Der alte Affe Angst A Film by Oskar Roehler
Oskar Roehler’s Der alte Affe Angst (Angst) begins abruptly, right smack in the middle of the story a grand opening. We find ourselves one evening witnessing a marriage spat that swiftly escalates, a quarrel that cuts to the bone, a fight that can draw blood. Soon the couple are yelling and screaming as they blame each other. They hit hard in the soft spots because they want to hurt each other. The wife Marie (Marie Bäumer), a doctor in a children’s clinic, yells her guts out from sheer despair and desperation. She accuses her husband Robert (André Hennicke), a stage director, of not loving her any more, of not wanting to make love to her. But he really does love her. It’s just that his penis is not up to it any more!
Roehler’s Suck My Dick (2001) (reviewed in KINO 76) comes to mind. That film, too, is the story of a penis, which a writer unexpectedly loses overnight, leaving him frantic and distraught. As in Suck, the poor guy in Angst is not up to it any more either. So he visits a therapist and seeks advice from whoever can possibly help him. He even visits a porno shop in an attempt to recharge his tired batteries. These scenes deftly balance the comic with the serious. And so it goes for 90 minutes a couple of intimate soul-mates, who neither want nor can separate, just can’t make it in bed.
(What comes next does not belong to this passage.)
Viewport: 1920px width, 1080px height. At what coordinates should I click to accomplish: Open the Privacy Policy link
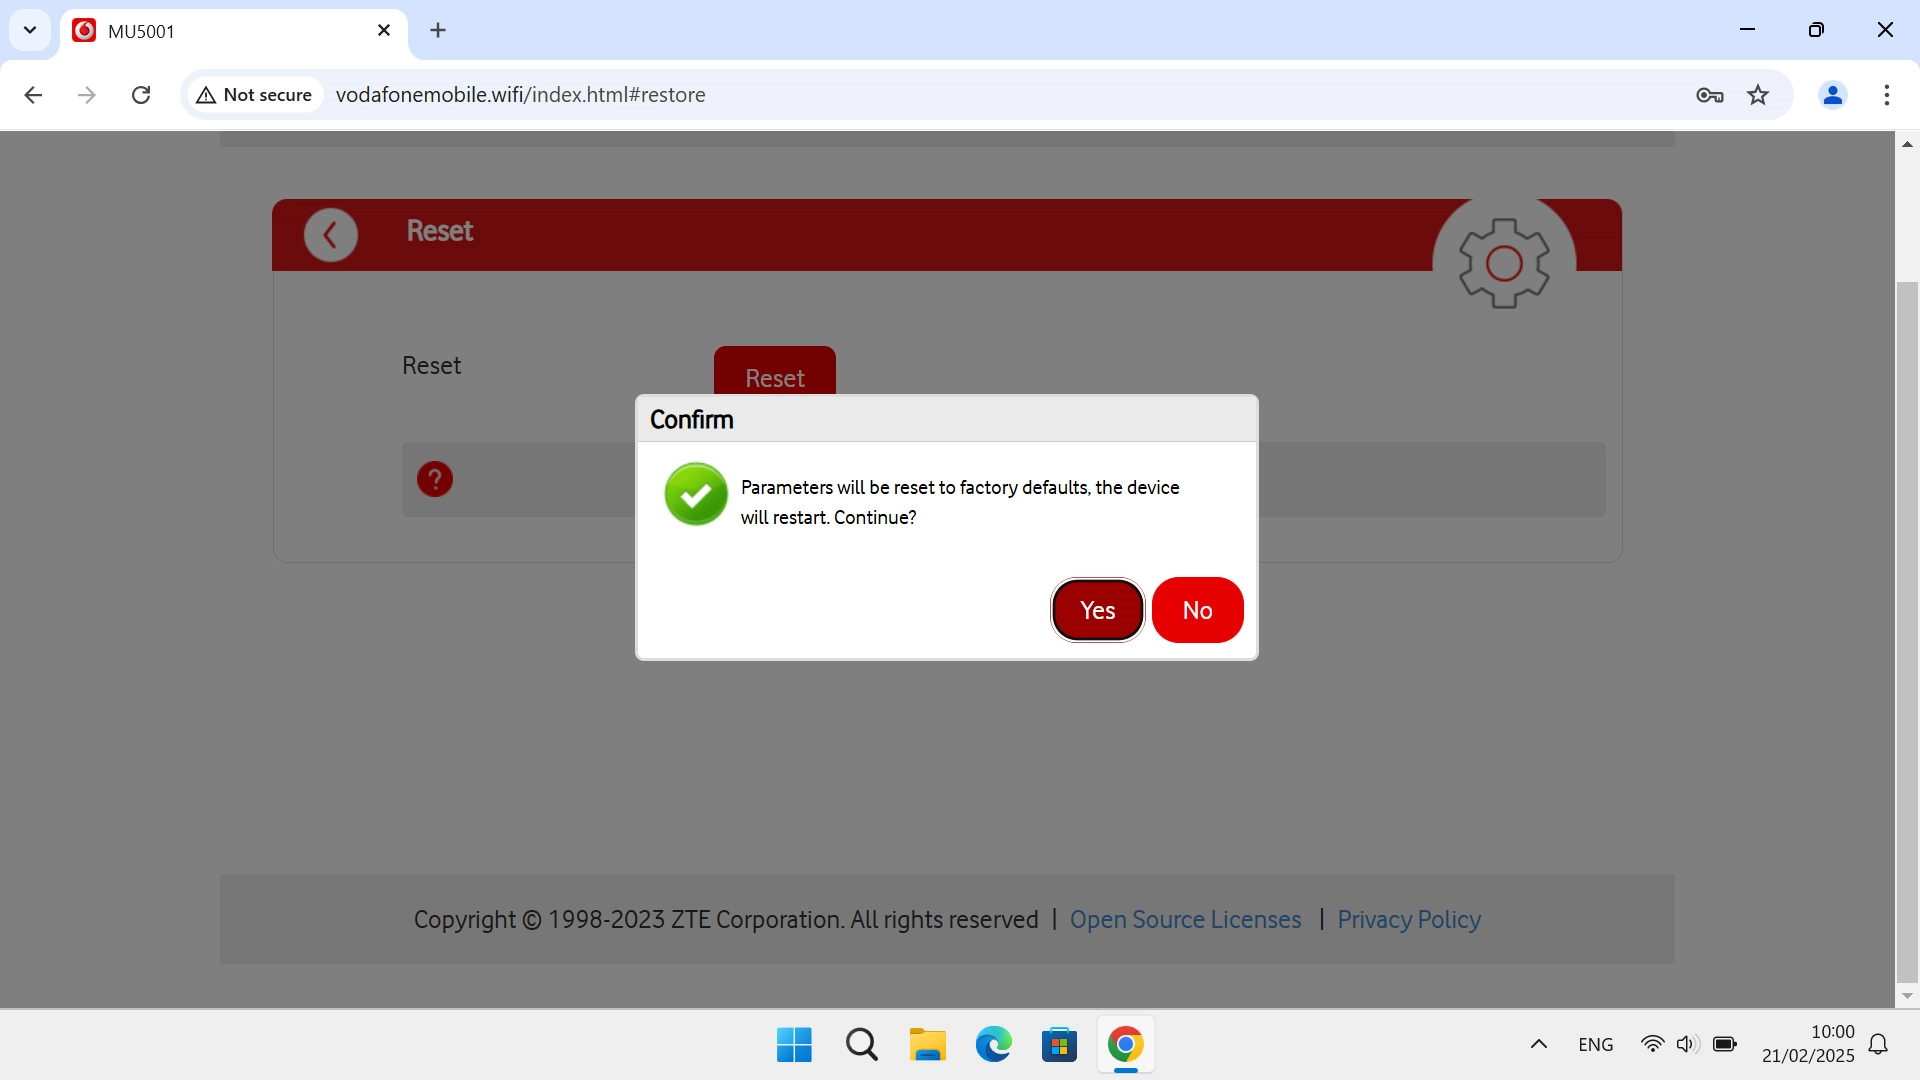(x=1408, y=920)
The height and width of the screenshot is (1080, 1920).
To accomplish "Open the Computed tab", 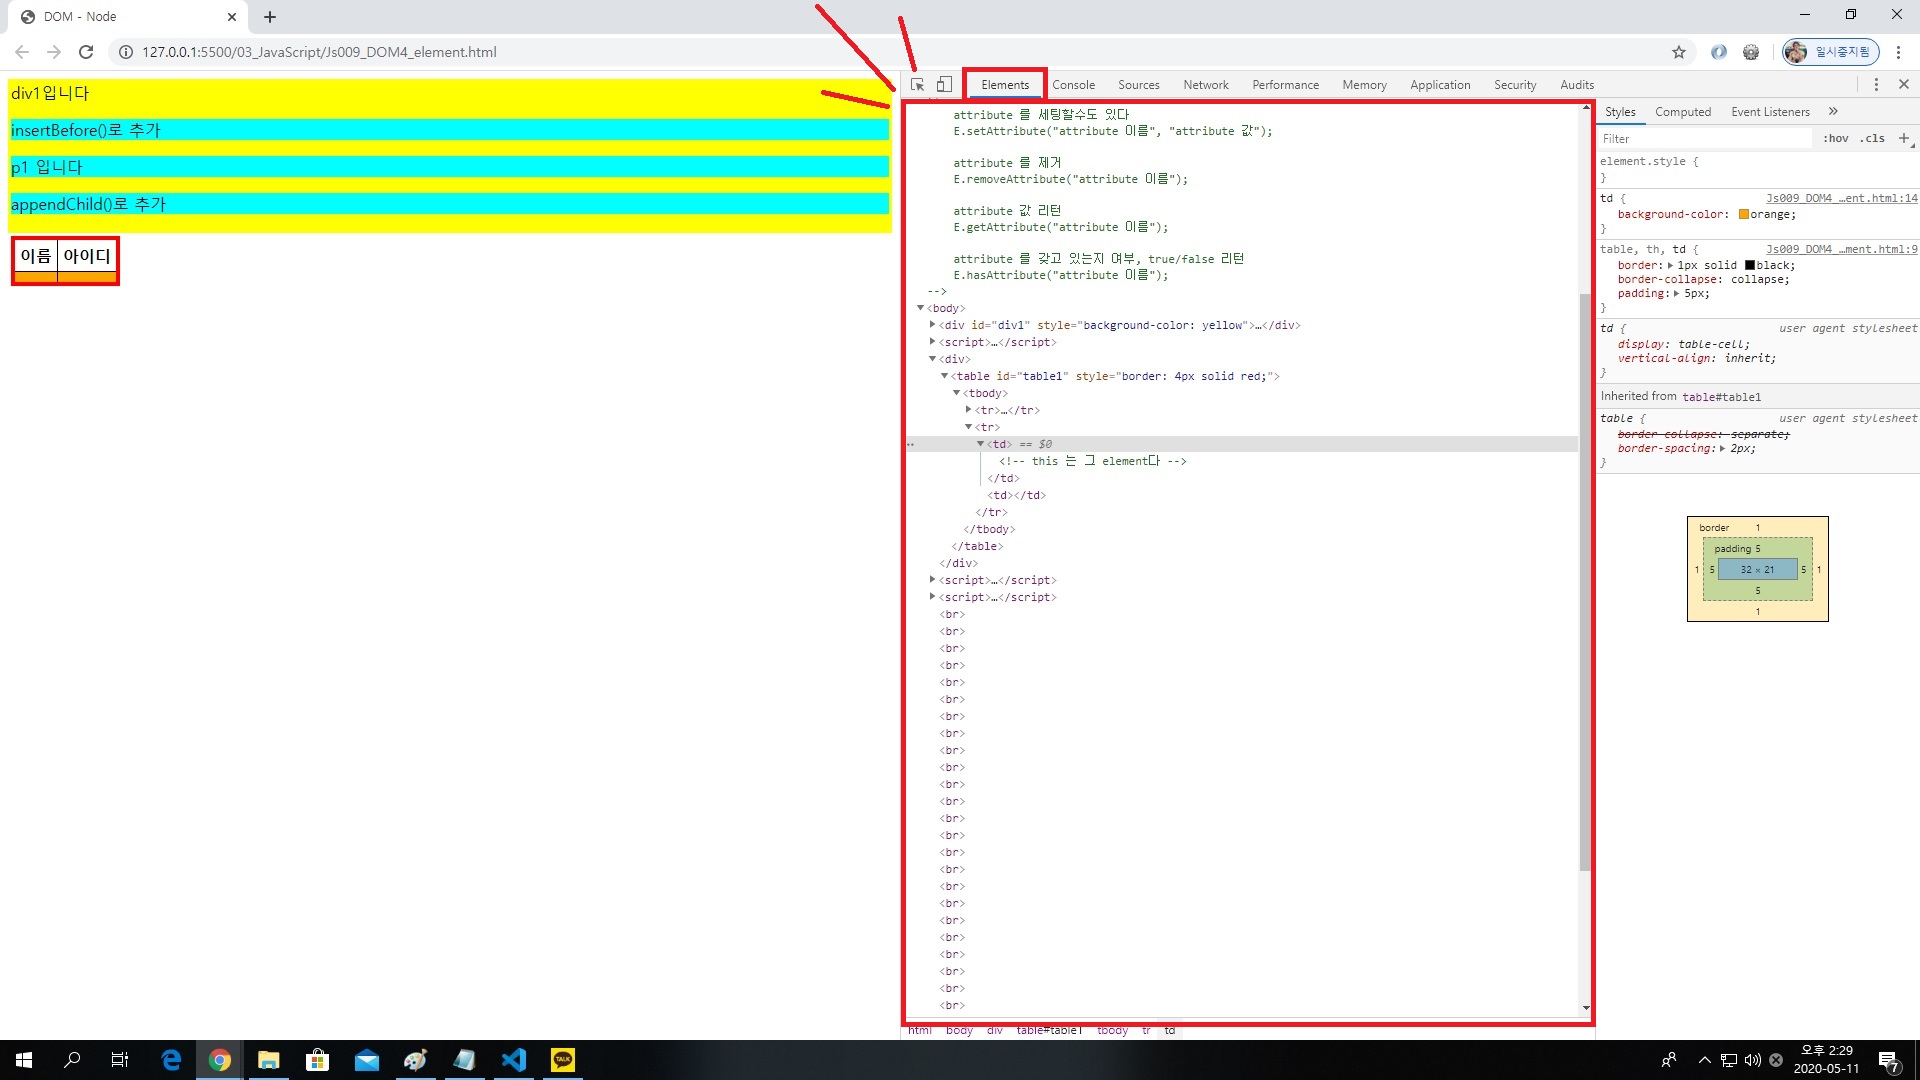I will tap(1683, 112).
Angst was one of the three German feature films invited to compete for the Golden Bear at the 2003 Berlinale. During its screening in the Berlinale Palast, a good friend of mine from New York, a true cinéaste, had had enough after 40 minutes and left with the comment: »I don’t really care whether they make love or not!« Well, the best was yet to come. And, believe it or not, there is a happy end.
Some scenes are profoundly poignant, others delightfully funny. When Robert and Wolfgang (Herbert Knaup), an erstwhile friend and colleague, get high on pot in a restroom, they rib the hell out of the arts scene in a spontaneous sketch that teases and pleases. Hermann Beyer and Jutta Hoffmann, two veteran stage and screen actors, are memorable as Marie’s caring yet puzzled parents. And after Marie has attempted suicide, to be saved at the last minute by Robert, we see the pair at the end dancing like kids on a green meadow, Robert with flowers in his hair! Kind of preposterous? For Oskar Roehler, it’s just a movie. Remember how Roehler sketched the fate of his own mother, Gisela Elsner, in Die Unberührbare (No Place to Go) (1999). In a manner of speaking Angst picks up where No Place to Go (reviewed in KINO 73) left off. This time, the focus is on the director’s father, the writer Klaus Roehler, who could come home drunk and growl from the depths of his soul: »Der alte Affe Angst, der alte Affe Angst ...« Played by Vadim Glowna with profound feeling, the sick old writer in the throes of cancer laments how he just can’t pull himself together to finish his all-important novel. Death, once again, has come knocking on the door. And Oskar Roehler, the consummate film director who knows his milieu inside out, also knows just when to open the window to let in a breath of fresh air. Angst, you might say, is the reverse side of Die Unberührbare.
Shot in cinemascope, Hagan Bogdanski’s camera enriches the story with details that add depth and atmosphere to this intensely lived psychodrama about love triumphing over fear. Marie Bäumer was awarded the Bavarian Film Prize for Best Actress.